• Request
Convert everything from the line containing "Task: Click the Settings sidebar heading" down to the line containing "click(65, 592)" into a two-column CSV with the headers instruction and response. Each request gets one row, with its text and its answer each in a single quoted field and line breaks replaced by spaces.

• Records shown
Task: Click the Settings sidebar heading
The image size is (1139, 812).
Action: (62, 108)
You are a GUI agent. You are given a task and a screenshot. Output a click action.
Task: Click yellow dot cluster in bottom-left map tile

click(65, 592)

--

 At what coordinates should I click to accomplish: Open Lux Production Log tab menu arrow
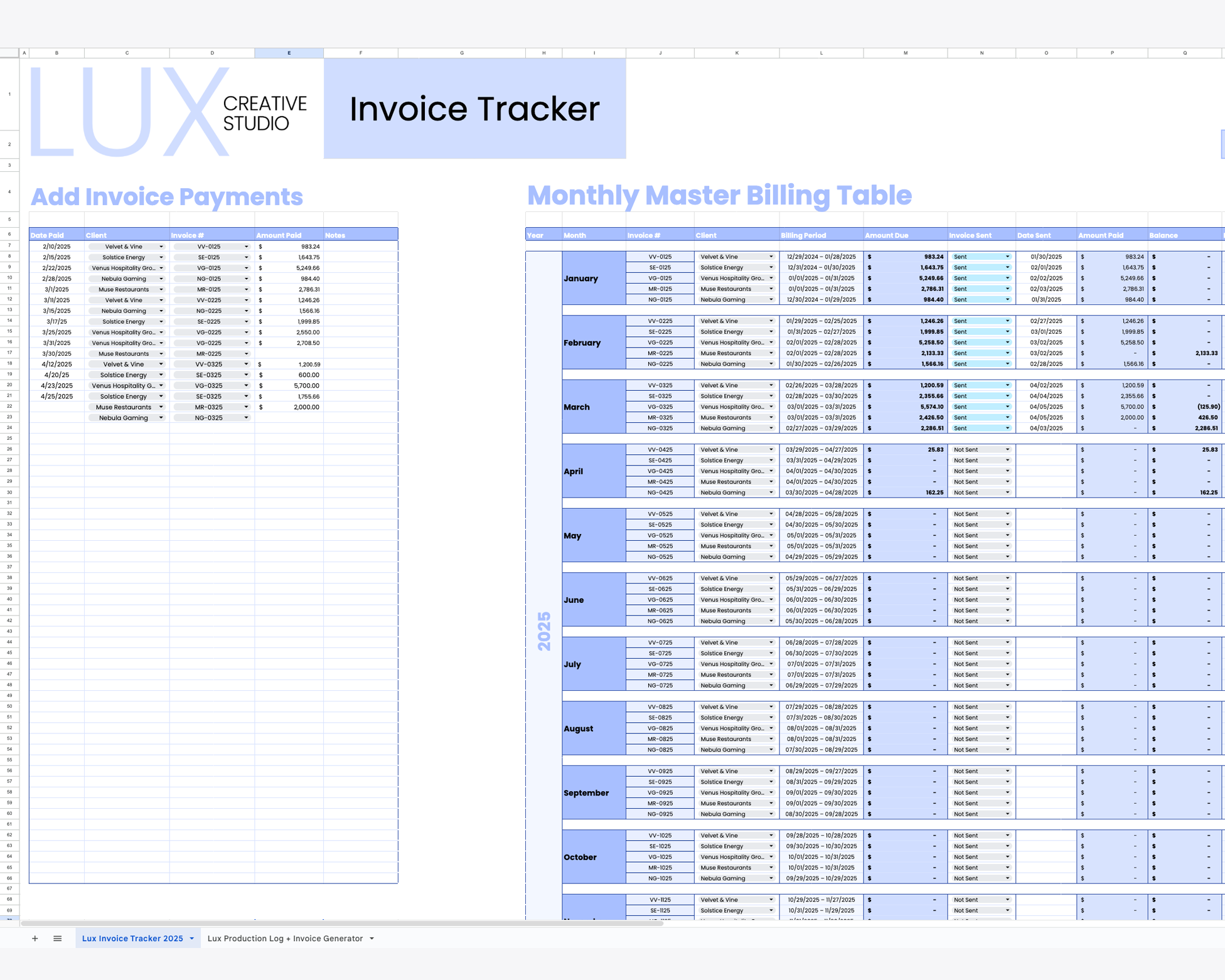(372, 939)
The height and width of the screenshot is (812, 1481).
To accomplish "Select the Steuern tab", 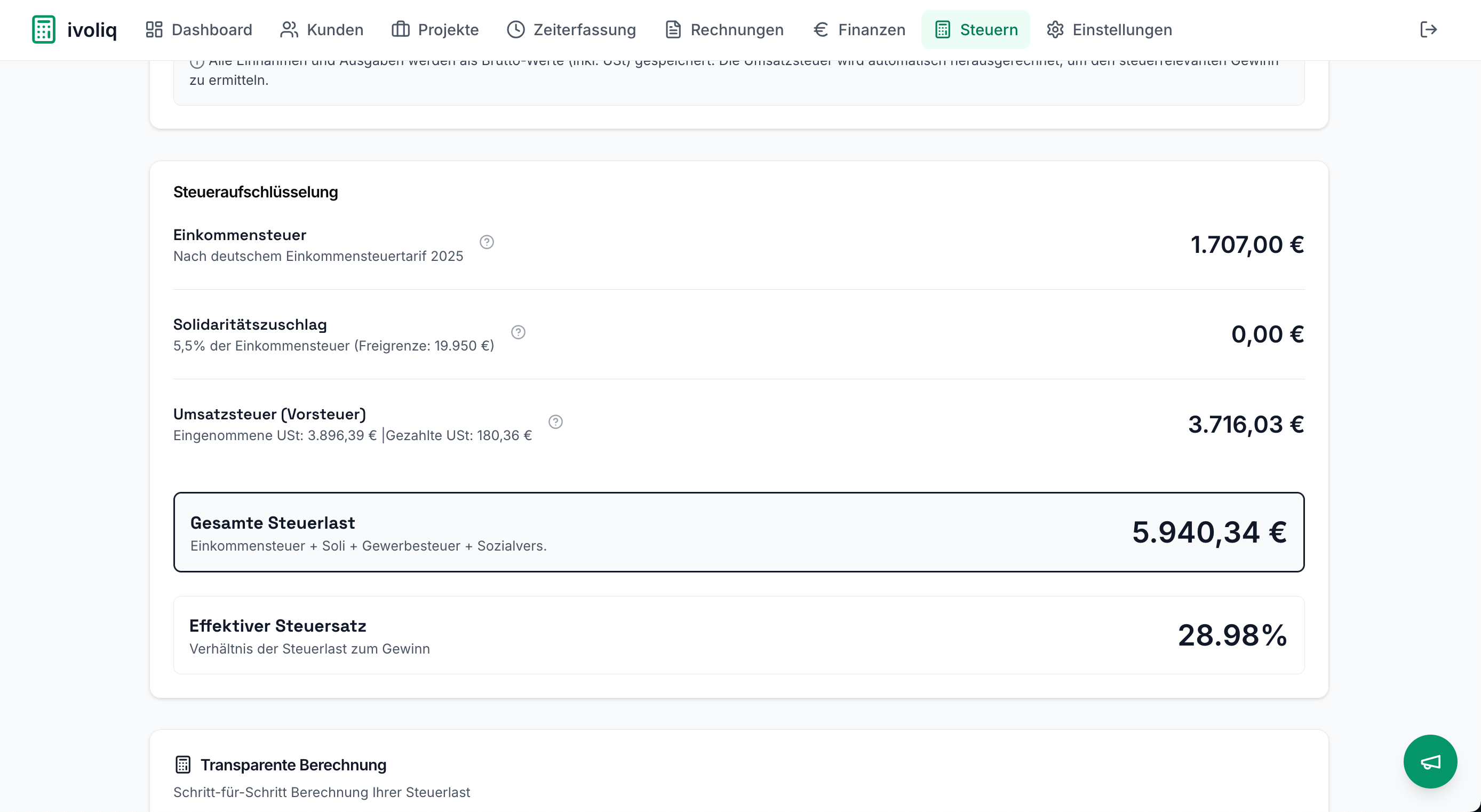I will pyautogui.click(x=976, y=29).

* * *

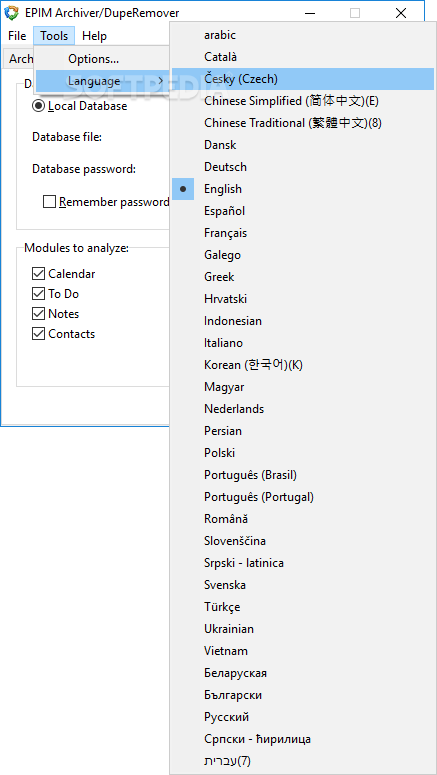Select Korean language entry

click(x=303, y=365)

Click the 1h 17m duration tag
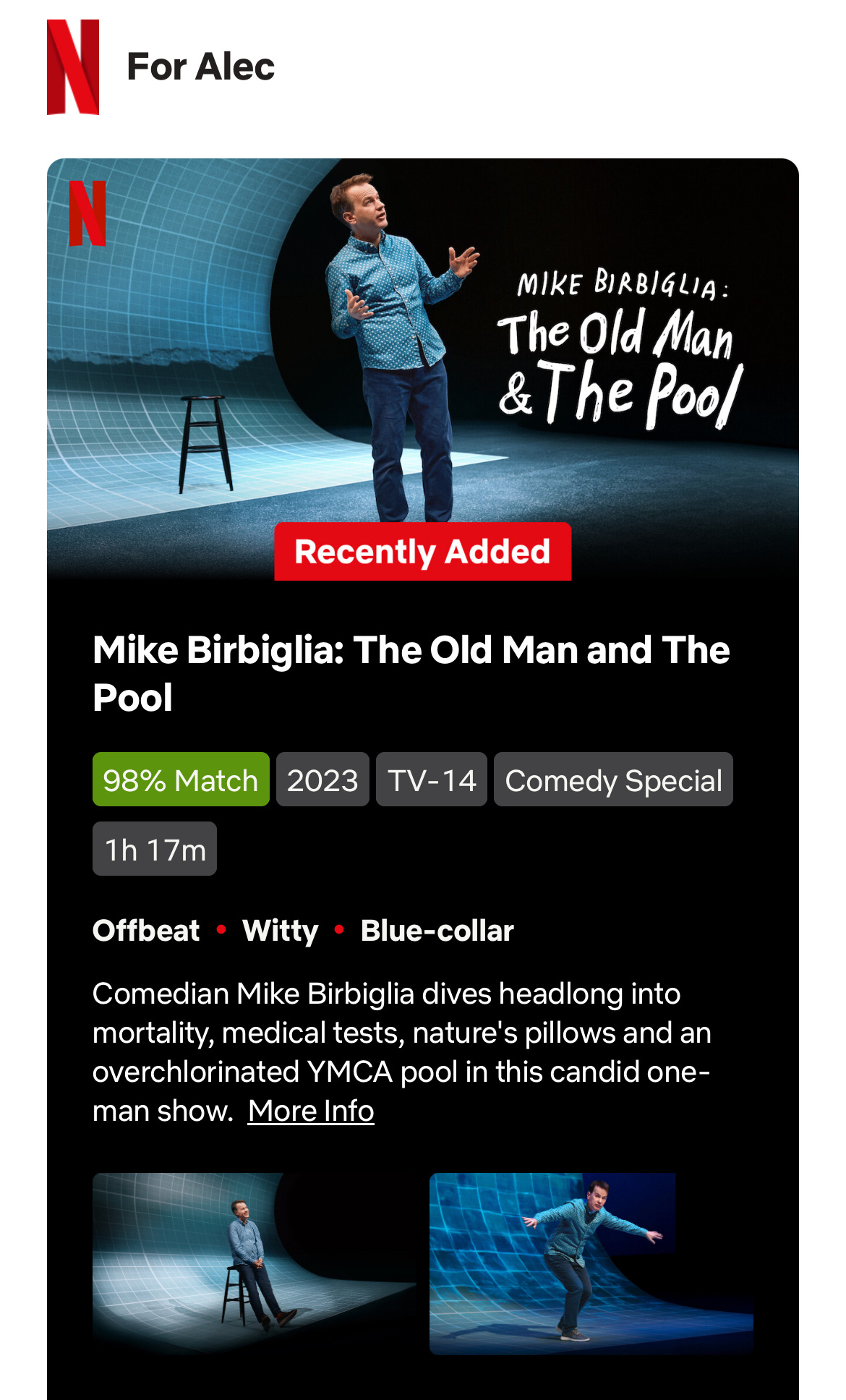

• Solution below
instruction,response
"Task: Click the Settings sidebar heading The image size is (1139, 812).","Action: (62, 108)"
"You are a GUI agent. You are given a task and a screenshot. Output a click action. Task: Click yellow dot cluster in bottom-left map tile","click(65, 592)"